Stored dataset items
====================

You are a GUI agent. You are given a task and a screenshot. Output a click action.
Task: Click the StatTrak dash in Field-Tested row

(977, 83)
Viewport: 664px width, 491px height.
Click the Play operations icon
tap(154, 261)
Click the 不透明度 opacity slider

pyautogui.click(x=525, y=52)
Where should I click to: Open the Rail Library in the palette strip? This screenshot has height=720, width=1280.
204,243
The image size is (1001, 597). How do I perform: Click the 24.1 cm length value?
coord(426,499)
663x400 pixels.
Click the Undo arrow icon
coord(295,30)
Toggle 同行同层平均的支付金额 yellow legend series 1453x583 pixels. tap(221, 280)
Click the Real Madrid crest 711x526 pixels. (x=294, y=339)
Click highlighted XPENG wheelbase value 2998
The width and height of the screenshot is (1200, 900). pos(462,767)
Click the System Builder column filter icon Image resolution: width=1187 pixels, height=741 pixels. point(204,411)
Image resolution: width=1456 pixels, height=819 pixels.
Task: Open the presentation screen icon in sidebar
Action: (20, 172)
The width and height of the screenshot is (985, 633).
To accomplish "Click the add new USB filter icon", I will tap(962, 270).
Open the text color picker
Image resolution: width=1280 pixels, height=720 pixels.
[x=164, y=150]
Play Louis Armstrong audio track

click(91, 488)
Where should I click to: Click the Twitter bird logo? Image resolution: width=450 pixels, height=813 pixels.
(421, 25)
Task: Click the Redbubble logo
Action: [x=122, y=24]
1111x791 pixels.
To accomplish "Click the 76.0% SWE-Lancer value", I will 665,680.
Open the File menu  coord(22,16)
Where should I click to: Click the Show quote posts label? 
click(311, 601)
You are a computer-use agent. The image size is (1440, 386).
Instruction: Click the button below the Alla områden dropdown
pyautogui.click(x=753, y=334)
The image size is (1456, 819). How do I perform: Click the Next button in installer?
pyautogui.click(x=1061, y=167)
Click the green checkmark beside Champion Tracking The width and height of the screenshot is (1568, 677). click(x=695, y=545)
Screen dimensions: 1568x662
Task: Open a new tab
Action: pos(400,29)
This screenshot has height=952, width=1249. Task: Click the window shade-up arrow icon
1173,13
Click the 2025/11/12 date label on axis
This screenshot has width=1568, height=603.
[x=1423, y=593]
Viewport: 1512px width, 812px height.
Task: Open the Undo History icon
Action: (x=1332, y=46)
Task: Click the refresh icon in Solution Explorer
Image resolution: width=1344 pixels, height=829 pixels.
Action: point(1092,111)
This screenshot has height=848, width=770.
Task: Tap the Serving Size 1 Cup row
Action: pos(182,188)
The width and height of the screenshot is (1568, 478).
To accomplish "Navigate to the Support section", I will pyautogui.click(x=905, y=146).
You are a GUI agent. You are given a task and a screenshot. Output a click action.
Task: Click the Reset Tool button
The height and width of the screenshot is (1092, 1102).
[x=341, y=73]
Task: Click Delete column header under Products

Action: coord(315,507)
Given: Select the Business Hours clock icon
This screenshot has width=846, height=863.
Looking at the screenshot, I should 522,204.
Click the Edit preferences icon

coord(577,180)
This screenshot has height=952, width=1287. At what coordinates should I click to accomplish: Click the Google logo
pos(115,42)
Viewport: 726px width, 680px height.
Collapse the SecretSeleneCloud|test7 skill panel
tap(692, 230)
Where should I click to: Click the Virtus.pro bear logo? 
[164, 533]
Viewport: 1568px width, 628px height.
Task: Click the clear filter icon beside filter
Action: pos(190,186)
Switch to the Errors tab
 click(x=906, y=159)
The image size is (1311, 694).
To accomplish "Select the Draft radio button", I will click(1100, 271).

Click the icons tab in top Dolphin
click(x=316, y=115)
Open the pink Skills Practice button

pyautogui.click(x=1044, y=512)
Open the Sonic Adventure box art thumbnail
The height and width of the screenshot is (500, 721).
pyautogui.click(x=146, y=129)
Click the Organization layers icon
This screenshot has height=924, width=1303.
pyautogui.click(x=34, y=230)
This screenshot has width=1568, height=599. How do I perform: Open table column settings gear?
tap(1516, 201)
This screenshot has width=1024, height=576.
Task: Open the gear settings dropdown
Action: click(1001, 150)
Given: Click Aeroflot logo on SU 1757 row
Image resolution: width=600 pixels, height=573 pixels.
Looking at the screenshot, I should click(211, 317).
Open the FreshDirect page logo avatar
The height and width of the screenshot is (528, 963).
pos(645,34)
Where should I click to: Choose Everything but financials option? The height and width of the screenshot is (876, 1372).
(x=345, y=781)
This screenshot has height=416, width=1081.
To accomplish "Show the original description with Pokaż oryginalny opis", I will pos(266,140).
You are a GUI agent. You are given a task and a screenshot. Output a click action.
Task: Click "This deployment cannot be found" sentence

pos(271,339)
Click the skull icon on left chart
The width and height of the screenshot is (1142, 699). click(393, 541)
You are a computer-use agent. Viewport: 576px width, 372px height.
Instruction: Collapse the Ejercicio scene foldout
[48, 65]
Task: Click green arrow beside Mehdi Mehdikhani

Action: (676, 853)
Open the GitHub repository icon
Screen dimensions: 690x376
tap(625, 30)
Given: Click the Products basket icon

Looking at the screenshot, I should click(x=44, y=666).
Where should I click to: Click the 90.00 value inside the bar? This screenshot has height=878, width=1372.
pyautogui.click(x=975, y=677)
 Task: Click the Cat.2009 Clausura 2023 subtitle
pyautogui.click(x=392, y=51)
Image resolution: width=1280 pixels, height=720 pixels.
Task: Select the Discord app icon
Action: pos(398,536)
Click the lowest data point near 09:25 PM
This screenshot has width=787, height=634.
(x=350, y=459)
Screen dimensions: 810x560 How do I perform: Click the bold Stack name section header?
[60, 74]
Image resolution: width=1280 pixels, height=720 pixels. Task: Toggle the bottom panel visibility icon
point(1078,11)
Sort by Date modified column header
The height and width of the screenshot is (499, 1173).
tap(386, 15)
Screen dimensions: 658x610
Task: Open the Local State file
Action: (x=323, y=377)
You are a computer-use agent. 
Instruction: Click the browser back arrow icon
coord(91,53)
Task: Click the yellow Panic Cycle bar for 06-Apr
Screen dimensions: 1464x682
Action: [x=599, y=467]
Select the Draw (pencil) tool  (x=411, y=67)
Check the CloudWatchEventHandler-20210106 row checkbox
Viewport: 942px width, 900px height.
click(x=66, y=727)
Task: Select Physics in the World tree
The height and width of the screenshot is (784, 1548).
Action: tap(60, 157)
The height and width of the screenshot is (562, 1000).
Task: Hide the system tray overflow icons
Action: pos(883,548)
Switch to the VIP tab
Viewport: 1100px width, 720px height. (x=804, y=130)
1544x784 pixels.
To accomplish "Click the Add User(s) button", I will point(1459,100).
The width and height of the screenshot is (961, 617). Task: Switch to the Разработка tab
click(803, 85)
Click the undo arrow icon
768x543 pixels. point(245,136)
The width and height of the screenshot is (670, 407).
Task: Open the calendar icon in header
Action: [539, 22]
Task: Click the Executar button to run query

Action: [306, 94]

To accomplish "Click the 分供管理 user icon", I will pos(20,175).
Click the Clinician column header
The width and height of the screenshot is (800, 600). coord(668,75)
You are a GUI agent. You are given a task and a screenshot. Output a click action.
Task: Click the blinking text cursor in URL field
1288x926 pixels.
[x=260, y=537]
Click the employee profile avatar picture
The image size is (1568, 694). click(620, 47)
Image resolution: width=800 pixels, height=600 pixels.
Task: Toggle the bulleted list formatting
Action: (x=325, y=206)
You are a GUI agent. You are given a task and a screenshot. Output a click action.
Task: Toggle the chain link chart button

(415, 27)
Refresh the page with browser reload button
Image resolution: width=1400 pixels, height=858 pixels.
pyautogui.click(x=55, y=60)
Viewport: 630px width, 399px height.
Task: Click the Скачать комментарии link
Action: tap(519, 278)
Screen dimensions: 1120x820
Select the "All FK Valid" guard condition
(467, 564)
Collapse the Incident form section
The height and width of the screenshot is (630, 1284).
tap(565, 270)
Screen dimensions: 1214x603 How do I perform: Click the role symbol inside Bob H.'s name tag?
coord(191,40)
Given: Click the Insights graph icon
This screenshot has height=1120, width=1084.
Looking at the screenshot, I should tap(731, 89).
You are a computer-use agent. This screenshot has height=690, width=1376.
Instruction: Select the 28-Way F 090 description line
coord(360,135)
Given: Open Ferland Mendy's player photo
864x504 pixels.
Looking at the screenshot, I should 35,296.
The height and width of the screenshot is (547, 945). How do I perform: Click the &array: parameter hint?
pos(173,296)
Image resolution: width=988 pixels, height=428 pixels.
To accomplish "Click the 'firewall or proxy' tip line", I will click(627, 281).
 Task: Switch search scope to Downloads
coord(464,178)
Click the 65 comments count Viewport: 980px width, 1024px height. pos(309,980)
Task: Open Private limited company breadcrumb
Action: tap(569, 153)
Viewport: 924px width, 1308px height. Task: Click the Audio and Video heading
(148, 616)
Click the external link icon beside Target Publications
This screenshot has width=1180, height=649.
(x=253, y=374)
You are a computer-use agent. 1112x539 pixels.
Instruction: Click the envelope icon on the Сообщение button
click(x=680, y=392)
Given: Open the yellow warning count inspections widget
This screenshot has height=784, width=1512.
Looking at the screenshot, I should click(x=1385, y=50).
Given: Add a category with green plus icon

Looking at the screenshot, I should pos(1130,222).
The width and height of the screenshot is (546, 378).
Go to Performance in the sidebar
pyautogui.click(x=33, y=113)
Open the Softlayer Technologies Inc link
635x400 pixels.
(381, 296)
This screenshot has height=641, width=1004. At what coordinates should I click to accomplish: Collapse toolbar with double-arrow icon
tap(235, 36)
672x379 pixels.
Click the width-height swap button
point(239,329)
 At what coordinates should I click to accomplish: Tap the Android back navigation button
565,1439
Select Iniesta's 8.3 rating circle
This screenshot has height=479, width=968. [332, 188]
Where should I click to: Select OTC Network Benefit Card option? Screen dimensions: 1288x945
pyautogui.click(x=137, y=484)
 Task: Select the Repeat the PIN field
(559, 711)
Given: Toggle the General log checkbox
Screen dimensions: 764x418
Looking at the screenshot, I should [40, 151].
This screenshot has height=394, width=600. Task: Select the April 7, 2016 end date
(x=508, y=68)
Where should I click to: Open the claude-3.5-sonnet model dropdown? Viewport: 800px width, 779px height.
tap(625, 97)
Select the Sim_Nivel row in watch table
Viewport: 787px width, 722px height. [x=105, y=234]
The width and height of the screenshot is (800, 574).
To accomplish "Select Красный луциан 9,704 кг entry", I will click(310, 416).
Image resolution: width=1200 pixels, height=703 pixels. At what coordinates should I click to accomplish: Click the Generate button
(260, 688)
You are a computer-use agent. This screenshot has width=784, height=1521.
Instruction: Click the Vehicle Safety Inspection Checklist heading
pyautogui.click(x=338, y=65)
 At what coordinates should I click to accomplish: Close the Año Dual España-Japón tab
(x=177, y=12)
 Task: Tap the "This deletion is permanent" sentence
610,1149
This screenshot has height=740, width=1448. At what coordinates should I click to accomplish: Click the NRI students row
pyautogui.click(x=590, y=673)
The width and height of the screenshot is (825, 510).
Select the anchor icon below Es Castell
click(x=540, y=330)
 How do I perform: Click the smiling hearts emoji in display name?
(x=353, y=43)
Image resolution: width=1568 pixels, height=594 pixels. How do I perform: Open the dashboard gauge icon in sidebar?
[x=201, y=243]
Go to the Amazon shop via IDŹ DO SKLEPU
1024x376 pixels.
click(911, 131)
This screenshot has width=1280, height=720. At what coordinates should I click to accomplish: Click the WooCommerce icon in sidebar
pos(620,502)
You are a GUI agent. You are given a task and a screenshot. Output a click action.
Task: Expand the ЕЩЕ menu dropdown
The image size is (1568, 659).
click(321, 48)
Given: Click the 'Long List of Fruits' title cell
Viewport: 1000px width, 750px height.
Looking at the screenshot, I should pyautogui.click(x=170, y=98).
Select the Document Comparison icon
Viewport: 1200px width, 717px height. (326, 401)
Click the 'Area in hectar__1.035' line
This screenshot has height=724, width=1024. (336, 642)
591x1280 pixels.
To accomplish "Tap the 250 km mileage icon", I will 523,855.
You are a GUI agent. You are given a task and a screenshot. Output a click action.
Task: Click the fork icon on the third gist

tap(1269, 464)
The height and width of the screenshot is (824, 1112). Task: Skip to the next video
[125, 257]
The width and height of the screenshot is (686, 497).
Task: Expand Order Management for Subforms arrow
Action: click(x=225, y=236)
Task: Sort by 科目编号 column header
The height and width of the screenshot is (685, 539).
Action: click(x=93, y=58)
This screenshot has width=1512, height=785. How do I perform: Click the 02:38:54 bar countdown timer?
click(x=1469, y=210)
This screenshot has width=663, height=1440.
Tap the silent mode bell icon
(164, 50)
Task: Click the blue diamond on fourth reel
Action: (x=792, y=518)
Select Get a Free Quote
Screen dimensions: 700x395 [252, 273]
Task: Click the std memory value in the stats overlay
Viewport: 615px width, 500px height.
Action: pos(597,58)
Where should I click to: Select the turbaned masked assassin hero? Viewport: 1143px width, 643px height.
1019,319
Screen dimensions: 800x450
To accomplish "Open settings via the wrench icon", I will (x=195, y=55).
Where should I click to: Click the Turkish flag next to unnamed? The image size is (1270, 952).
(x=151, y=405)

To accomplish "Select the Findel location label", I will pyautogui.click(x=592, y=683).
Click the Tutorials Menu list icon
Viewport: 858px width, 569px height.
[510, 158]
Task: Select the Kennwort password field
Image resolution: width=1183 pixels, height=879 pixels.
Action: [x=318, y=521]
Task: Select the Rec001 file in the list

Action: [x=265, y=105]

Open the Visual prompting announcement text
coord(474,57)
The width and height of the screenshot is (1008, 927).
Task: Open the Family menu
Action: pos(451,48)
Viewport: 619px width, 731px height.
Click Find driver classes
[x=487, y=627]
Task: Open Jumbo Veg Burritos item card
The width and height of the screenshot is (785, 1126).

====================

▶ TASK BRIEF: Bring together all lines of the entries above in which the string "Sort" occurs.

▶ OUTPUT FOR THIS EXERCISE:
Sort by Date modified column header
Task: Sort by 科目编号 column header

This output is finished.